→ Consignes
(1) Répondez aux questions suivantes d'après le texte sur le bien-être numérique :
(a) Dans quel pays se tenait le festival des pédagogies numériques ?
(b) Selon la définition de l'OMS mentionnée, sur quels plans le bien-être doit-il se mesurer ?
(c) À quel auteur et à quelle année la définition scientifique citée est-elle attribuée ?
(2) Reproduisez à l'identique le passage du texte sur le bien-être numérique situé entre « Des recherches ont » et « transformation numérique ? », ces deux extrémités comprises.
(3) Rédigez la suite du texte sur le bien-être numérique à partir de sa dernière phrase.

→ Extrait du document
-*-
Notre chroniqueuse Diane Rambaldini explore le concept souvent mal employé de « bien-être numérique » et s’interroge sur l’impact qu’il peut avoir sur la sensibilisation des collaborateurs aux enjeux de cybersécurité

 

C’est au festival des pédagogies numériques en Belgique, à l’occasion d’un atelier de co-construction, que j’ai été saisie par le concept de « bien-être numérique », m’emportant dans un tourbillon de réflexions. L’atelier façon « feu de camp » auquel je participais avait pour objectif de nous faire réfléchir aux éléments favorisant le bien-être numérique au sein des familles. C’est incroyable comme l’utilisation d’un concept tourné vers l’émotion (le bien-être) a pu rendre les participants prolixes ! C’est en écoutant les témoignages et les pistes proposées qu’une évidence m’est apparue : Ne pourrait-on pas expliquer certains échecs de la sensibilisation à la cybersécurité par un problème racine : celui du mal-être numérique, entraînant dans son sillage un blocage, de fait, à la question de la sécurité ?

Mais, qu’est-ce que le « bien-être numérique » ?

Comme celui de « sécurité », le concept de bien-être numérique est du ressort du sentiment. On l’atteint quand on réussit à trouver un équilibre, c’est-à-dire qu’on parvient à donner à ses outils numériques et à ses usages leur juste place, en nous procurant quelque chose de positif. Si on se rattache à la définition de l’OMS , le bien-être doit se mesurer physiquement, mentalement et socialement.

En évoquant le bien-être numérique, on pense du tac-o-tac au droit à la déconnexion, consacré par le droit du travail (et à la digital detox), souvent présentées comme LES solutions pour atteindre le « nirvana numérique ». Vous avouerez que considérer le bien-être numérique par sa seule absence prête quand même à sourire, autant que de ne la concevoir que par la seule hypothèse de l’hyperconnexion.
Le concept me semble bien plus large, complexe et moins binaire que ça et l’atelier évoqué plus haut en a été la parfaite illustration.

Des recherches ont d’ailleurs été menées, accouchant d’une définition scientifique de ce « bien-être numérique » :

“Le bien-être numérique est une expérience individuelle subjective d’équilibre optimal entre les avantages et les inconvénients liés à la connectivité mobile. Cet état expérientiel est constitué d’évaluations cognitives et affectives à propos de la manière dont s’intègre la connectivité dans la vie ordinaire. Les gens atteignent le bien-être numérique quand ils font l’expérience d’un maximum de plaisir contrôlé et de support fonctionnel grâce aux outils technologiques, tout en limitant la perte de contrôle et la détérioration des performances (troubles fonctionnels). ”  – Vanden Abeele (2021).

Quelle place au bien-être à l’heure de la sacro-sainte transformation numérique ?
-*-
(Une série d'entrées)
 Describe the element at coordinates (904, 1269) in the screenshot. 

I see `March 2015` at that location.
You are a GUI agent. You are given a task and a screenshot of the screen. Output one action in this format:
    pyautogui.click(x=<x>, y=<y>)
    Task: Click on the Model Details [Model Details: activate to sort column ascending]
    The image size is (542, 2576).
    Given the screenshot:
-*-
→ Réponses
(1)
(a) En Belgique.
(b) Physiquement, mentalement et socialement.
(c) À Vanden Abeele, en 2021.

(2)
Des recherches ont d’ailleurs été menées, accouchant d’une définition scientifique de ce « bien-être numérique » :

“Le bien-être numérique est une expérience individuelle subjective d’équilibre optimal entre les avantages et les inconvénients liés à la connectivité mobile. Cet état expérientiel est constitué d’évaluations cognitives et affectives à propos de la manière dont s’intègre la connectivité dans la vie ordinaire. Les gens atteignent le bien-être numérique quand ils font l’expérience d’un maximum de plaisir contrôlé et de support fonctionnel grâce aux outils technologiques, tout en limitant la perte de contrôle et la détérioration des performances (troubles fonctionnels). ”  – Vanden Abeele (2021).

Quelle place au bien-être à l’heure de la sacro-sainte transformation numérique ?

(3)
Ce qui a fait de cet atelier un moment d’intense apprentissage ce sont les participants, des parents et des professeurs pour l’essentiel qui ont expliqué leur rapport au numérique. Libérés des enfants et de tout rapport hiérarchique, ils ont expliqué à grands coups d’exemples leur profond mal-être. Ce qui m’a frappée c’est que de jeunes professeurs ou parents, n’ayant pas atteint trente ans étaient tout aussi mal lotis que leurs homologues vingt ou trente ans leurs aînés.
Petit florilège de leurs ressentis.

« Je suis totalement terrifiée quand j’utilise mon ordinateur. Même avec Canva qui n’est pas sorcier, j’ai toujours peur de faire une bêtise, de cliquer où il ne faut pas. Il y en a partout ! Je n’ai jamais appris. Je l’utilise par la force des choses, mais qu’est-ce que je suis contente quand je ferme mon PC. Ça me stresse au plus haut point. »

« Je n’ai pas été élevée au milieu d’outils numériques comme chez certains de mes amis. Je ne jouais pas aux jeux vidéo quand j’étais petite. J’utilise un ordinateur, j’ai 23 ans mais je me sens totalement dépassée… »

« Je déteste ça. Quand je scrolle comme ça sans but précis totalement absorbé, il m’arrive de réaliser au bout de plusieurs minutes que je lève (enfin) les yeux parce qu’en réalité, ça fait 4 fois que mon fils m’appelle. Il a 4 ans. »

« J’aimerais avoir la liberté de dire non, de pas utiliser l’outil numérique. J’aimerais pouvoir me former aux nouvelles technologies, sans me sentir oppressé, et qu’on m’autorise à faire des erreurs »

Vous pouvez en juger, il n’est pas question ici de temps d’écran, de trop ou de pas assez, d’usages numériques, de savoir se sécuriser ou pas, mais de choses beaucoup plus basiques : celle de savoir utiliser l’outil, d’en comprendre le sens et le fonctionnement, de saisir l’objectif de sa conception, de savoir comment le manipuler et d’en maîtriser les fonctionnalités ; en bref, d’être à l’aise avec, indépendamment de sa durée d’utilisation.

Des collaborateurs toujours ouverts et disponibles pour la transformation ?

Plusieurs questions me taraudent.
• Combien de collaborateurs tenus par des outils professionnels et des applications métiers, évoluant dans des structures qui portent fièrement en étendard leur projet de transformation numérique partagent ce ressenti ?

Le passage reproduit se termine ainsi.